Discontinuation of denosumab and associated fracture incidence: analysis from the Fracture Reduction Evaluation of Denosumab in Osteoporosis Every 6 Months (FREEDOM) trial

Affiliations
Randomized Controlled Trial

Discontinuation of denosumab and associated fracture incidence: analysis from the Fracture Reduction Evaluation of Denosumab in Osteoporosis Every 6 Months (FREEDOM) trial

Jacques P Brown et al. J Bone Miner Res. 2013 Apr.

Abstract

Osteoporosis is a chronic disease and requires long-term treatment with pharmacologic therapy to ensure sustained antifracture benefit.
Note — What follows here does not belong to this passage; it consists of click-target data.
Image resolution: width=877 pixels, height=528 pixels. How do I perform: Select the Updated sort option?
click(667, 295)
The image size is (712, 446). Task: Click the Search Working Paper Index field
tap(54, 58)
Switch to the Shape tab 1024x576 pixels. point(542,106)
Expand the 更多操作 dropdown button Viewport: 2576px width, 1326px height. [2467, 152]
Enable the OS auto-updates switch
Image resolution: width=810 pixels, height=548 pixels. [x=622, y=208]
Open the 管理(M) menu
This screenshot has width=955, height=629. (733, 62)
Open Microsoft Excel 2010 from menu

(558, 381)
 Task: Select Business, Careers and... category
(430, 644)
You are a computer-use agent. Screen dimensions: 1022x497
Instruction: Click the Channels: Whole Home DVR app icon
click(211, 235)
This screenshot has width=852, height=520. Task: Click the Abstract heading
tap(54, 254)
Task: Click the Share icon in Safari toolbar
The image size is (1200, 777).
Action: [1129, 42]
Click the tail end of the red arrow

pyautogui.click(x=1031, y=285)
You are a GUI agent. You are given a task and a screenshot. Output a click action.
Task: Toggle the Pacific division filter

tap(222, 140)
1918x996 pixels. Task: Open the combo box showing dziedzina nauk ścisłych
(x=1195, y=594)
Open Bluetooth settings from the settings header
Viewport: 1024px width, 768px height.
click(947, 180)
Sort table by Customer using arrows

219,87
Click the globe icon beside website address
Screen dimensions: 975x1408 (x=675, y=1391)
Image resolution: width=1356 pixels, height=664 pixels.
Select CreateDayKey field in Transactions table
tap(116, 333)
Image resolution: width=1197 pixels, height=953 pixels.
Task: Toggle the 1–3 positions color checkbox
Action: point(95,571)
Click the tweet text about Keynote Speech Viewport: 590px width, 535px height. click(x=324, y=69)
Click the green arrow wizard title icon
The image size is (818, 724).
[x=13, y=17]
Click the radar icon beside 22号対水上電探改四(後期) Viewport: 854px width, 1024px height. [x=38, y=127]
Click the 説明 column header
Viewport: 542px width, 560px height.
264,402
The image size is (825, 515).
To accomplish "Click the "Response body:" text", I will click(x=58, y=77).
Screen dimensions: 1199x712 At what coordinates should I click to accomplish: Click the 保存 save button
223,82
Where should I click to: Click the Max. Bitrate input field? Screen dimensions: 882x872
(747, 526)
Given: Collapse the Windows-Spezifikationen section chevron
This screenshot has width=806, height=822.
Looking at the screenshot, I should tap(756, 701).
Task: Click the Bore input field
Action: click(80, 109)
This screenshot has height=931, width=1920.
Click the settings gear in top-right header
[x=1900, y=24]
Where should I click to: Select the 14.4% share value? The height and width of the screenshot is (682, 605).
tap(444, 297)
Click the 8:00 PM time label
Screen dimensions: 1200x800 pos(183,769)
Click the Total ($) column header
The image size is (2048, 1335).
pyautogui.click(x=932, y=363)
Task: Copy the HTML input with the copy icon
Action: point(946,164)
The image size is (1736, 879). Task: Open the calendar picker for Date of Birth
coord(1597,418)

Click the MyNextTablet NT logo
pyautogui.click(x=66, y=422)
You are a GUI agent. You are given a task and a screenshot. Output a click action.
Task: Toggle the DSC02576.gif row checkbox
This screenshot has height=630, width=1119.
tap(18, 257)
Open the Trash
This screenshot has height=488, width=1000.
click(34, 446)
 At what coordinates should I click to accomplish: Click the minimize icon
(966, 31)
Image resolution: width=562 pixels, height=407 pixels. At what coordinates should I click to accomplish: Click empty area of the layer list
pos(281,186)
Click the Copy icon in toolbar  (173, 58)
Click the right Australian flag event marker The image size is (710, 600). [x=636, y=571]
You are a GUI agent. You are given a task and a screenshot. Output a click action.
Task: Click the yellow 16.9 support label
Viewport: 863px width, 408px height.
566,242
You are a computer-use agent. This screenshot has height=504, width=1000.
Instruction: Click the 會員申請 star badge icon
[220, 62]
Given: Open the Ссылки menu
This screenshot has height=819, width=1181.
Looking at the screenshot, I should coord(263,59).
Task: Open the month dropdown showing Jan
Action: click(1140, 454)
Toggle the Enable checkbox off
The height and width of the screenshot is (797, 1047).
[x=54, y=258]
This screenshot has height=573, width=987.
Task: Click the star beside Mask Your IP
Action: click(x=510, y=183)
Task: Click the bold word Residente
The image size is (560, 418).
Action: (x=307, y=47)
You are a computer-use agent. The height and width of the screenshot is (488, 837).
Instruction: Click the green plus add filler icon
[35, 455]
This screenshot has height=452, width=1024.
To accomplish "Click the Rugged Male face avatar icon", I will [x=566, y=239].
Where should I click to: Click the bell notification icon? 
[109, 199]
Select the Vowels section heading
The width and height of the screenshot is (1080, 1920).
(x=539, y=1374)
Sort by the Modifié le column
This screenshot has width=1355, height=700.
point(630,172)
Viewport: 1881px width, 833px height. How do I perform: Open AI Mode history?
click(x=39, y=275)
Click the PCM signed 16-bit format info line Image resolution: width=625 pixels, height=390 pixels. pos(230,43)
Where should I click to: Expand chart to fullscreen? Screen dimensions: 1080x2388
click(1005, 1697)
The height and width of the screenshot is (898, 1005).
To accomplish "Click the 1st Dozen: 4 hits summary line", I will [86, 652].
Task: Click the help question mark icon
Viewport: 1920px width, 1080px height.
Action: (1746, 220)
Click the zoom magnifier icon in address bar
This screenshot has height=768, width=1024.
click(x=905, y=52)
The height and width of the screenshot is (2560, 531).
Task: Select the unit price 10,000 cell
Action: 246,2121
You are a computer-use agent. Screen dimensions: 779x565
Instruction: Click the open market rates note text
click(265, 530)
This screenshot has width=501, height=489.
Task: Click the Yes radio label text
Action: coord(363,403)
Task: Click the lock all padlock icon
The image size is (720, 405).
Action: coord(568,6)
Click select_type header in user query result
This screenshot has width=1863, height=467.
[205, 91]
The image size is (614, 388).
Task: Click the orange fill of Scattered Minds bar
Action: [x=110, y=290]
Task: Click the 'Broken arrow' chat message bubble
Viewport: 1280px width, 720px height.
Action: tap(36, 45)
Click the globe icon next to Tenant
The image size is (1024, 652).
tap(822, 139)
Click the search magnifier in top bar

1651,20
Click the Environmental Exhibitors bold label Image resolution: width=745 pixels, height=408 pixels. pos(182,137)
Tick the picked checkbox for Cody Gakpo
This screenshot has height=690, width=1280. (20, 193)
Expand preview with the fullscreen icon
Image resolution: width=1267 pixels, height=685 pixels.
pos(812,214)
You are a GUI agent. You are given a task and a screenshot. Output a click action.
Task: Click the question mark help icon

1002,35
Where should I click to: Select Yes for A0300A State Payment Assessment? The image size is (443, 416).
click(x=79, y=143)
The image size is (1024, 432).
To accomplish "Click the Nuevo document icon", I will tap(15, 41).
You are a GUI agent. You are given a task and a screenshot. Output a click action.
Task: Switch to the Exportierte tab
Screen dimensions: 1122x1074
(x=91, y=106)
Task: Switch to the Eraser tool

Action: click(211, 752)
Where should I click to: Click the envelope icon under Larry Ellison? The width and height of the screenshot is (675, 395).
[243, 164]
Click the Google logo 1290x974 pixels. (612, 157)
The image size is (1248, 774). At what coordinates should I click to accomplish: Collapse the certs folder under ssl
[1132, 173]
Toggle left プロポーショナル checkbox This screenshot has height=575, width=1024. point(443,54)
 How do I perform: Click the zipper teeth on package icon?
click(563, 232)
Denosumab reduced the risk for new vertebral, nonvertebral, and hip fractures over 36 months in the Fracture Reduction Evaluation of Denosumab in Osteoporosis Every 6 Months (FREEDOM) trial. Whereas discontinuation of denosumab has been associated with transient increases in bone remodeling and declines in bone mineral density (BMD), the effect on fracture risk during treatment cessation is not as well characterized. To understand the fracture incidence between treatment groups after cessation of investigational product, we evaluated subjects in FREEDOM who discontinued treatment after receiving two to five doses of denosumab or placebo, and continued study participation for ≥7 months. The off-treatment observation period for each individual subject began 7 months after the last dose and lasted until the end of the study. This subgroup of 797 subjects (470 placebo, 327 denosumab), who were evaluable during the off-treatment period, showed similar baseline characteristics for age, prevalent fracture, and lumbar spine and total hip BMD T-scores. During treatment, more placebo-treated subjects as compared with denosumab-treated subjects sustained a fracture and had significant decreases in BMD. During the off-treatment period (median 0.8 years per subject), 42% versus 28% of placebo- and denosumab-treated subjects, respectively, initiated other therapy. Following discontinuation, similar percentages of subjects in both groups sustained a new fracture (9% placebo, 7% denosumab), resulting in a fracture rate per 100 subject-years of 13.5 for placebo and 9.7 for denosumab (hazard ratio [HR] 0.82; 95% confidence interval [CI], 0.49-1.38), adjusted for age and total hip BMD T-score at baseline. There was no apparent difference in fracture occurrence pattern between the groups during the off-treatment period. In summary, there does not appear to be an excess in fracture risk after treatment cessation with denosumab compared with placebo during the off-treatment period for up to 24 months.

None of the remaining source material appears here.